■ Task details:
Of the lines listed below, return exactly those that run from the line containing "Click the skull" through the line containing "You are a computer-use agent. Screen", both included.

■ Exercise input:
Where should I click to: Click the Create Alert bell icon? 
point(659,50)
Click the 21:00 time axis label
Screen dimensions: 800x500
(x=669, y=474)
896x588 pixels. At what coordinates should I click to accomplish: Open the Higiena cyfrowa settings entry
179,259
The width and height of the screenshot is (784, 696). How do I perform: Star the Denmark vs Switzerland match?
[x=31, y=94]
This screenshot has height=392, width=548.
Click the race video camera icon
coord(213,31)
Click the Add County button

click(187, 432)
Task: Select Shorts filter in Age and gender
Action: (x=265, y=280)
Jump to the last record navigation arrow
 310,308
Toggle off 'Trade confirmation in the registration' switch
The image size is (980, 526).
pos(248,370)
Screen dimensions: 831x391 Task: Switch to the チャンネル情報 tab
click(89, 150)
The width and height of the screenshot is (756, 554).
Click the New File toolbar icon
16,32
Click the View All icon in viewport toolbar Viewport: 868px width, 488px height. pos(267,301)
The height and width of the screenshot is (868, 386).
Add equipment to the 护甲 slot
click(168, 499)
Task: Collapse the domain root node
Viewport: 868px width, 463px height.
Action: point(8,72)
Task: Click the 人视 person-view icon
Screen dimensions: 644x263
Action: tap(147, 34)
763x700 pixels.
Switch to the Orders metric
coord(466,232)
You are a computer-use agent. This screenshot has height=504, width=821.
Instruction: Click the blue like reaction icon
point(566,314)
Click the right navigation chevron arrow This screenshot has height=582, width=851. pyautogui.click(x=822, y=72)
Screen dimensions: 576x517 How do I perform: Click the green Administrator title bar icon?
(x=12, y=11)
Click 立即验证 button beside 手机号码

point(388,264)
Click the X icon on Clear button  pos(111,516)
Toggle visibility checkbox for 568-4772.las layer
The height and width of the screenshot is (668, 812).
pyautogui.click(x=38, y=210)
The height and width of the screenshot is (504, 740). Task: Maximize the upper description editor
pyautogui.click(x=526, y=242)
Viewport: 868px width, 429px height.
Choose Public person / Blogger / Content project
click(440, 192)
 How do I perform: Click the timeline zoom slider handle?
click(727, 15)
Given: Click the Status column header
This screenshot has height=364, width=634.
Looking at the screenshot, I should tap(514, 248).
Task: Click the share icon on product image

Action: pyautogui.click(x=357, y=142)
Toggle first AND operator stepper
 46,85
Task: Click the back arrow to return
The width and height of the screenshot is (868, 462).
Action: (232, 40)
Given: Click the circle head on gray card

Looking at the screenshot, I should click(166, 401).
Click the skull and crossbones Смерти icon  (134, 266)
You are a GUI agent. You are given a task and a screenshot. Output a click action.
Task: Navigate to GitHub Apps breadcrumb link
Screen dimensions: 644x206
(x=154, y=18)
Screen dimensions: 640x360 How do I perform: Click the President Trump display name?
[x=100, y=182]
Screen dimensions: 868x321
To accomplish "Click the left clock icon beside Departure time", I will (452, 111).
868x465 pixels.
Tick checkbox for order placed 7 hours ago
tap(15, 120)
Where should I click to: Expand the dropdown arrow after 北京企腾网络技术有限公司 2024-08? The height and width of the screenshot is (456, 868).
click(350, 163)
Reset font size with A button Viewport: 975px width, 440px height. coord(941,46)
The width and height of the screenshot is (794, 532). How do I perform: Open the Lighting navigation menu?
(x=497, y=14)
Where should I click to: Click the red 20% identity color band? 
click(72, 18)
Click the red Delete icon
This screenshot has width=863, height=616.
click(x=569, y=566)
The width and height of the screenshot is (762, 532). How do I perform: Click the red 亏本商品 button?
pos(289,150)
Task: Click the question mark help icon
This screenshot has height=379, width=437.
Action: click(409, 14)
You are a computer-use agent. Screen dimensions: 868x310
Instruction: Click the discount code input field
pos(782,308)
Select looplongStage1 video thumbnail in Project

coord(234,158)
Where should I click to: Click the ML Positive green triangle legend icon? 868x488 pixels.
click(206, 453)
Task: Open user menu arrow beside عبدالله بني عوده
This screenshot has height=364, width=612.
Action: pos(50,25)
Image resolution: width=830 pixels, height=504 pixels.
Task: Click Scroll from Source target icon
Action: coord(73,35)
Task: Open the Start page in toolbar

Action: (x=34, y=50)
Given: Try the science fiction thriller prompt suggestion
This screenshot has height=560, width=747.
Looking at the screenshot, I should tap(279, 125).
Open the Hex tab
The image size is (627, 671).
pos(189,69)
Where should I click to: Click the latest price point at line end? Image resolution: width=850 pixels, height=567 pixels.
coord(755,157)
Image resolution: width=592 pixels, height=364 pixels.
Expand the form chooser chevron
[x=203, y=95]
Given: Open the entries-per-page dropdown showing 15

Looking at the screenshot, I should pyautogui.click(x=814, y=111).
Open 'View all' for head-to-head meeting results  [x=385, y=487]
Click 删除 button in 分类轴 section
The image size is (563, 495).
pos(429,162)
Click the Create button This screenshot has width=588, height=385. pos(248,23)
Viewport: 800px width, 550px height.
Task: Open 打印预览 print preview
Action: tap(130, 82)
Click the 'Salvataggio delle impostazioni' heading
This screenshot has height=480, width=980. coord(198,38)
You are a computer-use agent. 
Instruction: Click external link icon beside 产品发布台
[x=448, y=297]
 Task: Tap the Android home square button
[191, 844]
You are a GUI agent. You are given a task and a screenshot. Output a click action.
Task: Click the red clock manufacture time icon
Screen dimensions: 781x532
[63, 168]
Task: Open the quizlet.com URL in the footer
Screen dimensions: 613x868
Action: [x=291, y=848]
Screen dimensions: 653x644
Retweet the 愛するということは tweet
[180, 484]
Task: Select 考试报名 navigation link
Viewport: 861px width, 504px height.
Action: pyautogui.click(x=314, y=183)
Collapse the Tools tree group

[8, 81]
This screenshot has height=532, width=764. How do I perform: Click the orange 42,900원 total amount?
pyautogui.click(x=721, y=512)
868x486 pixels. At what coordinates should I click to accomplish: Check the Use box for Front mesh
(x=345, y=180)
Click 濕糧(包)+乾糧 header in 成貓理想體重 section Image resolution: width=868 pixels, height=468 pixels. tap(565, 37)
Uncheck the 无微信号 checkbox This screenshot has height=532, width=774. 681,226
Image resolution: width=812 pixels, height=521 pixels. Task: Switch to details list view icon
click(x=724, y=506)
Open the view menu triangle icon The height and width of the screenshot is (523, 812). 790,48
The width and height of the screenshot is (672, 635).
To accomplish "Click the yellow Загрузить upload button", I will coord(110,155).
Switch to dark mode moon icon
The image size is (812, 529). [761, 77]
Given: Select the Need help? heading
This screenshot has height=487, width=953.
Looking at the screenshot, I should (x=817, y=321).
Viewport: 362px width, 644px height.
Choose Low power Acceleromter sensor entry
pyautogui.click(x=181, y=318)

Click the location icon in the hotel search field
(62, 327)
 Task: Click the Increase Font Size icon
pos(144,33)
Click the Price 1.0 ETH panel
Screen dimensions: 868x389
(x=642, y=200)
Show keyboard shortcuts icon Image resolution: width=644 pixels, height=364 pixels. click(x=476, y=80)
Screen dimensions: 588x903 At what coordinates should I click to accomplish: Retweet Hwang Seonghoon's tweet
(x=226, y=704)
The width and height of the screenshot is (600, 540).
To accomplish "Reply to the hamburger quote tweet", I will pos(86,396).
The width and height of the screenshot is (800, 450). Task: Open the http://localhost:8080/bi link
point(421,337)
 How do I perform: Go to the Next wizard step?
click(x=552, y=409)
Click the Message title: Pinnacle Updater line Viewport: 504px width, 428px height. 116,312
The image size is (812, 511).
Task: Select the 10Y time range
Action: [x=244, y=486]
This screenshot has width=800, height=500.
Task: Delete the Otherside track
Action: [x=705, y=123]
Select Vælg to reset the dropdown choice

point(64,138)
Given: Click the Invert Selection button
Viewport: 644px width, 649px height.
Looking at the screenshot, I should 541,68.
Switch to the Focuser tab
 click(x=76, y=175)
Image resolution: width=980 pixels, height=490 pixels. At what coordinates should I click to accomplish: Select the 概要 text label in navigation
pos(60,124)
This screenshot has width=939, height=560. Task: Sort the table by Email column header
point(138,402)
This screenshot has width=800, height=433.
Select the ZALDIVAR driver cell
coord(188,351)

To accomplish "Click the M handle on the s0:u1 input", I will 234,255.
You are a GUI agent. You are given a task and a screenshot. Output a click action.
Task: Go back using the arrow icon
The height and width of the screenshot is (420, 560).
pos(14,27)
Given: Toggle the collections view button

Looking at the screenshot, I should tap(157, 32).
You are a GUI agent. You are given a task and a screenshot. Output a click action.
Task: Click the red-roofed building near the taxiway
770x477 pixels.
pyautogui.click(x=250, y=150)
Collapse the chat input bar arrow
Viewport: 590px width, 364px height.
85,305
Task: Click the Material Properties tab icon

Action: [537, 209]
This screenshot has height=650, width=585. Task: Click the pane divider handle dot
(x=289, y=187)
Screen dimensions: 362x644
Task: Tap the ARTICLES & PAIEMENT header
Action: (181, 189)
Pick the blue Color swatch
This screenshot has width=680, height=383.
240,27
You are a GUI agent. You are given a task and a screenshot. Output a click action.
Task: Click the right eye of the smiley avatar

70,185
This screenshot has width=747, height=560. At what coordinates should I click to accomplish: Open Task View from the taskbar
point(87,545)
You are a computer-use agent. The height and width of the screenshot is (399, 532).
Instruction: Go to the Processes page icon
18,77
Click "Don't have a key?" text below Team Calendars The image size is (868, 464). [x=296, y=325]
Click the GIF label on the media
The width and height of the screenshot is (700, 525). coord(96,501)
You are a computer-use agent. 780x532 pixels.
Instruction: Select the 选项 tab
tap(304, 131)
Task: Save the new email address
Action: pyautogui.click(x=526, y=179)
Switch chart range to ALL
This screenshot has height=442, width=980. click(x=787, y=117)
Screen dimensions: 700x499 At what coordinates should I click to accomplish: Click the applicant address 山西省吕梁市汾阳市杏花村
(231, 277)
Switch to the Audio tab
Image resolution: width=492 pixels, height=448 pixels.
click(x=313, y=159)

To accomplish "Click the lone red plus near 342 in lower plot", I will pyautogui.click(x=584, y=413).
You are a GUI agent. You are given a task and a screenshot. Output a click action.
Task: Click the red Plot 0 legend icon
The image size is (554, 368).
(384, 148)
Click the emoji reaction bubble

■ Response box:
Click the skull and crossbones Смерти icon  (134, 266)
You are a GUI agent. You are given a task and a screenshot. Output a click action.
Task: Navigate to GitHub Apps breadcrumb link
Screen dimensions: 644x206
(x=154, y=18)
Screen dimensions: 640x360 How do I perform: Click the President Trump display name?
[x=100, y=182]
Screen dimensions: 868x321
To accomplish "Click the left clock icon beside Departure time", I will (452, 111).
868x465 pixels.
Tick checkbox for order placed 7 hours ago
tap(15, 120)
Where should I click to: Expand the dropdown arrow after 北京企腾网络技术有限公司 2024-08? The height and width of the screenshot is (456, 868).
click(350, 163)
Reset font size with A button Viewport: 975px width, 440px height. coord(941,46)
The width and height of the screenshot is (794, 532). How do I perform: Open the Lighting navigation menu?
(x=497, y=14)
Where should I click to: Click the red 20% identity color band? 
click(72, 18)
Click the red Delete icon
This screenshot has width=863, height=616.
click(x=569, y=566)
The width and height of the screenshot is (762, 532). How do I perform: Click the red 亏本商品 button?
pos(289,150)
Task: Click the question mark help icon
This screenshot has height=379, width=437.
Action: click(409, 14)
You are a computer-use agent. Screen dimensions: 868x310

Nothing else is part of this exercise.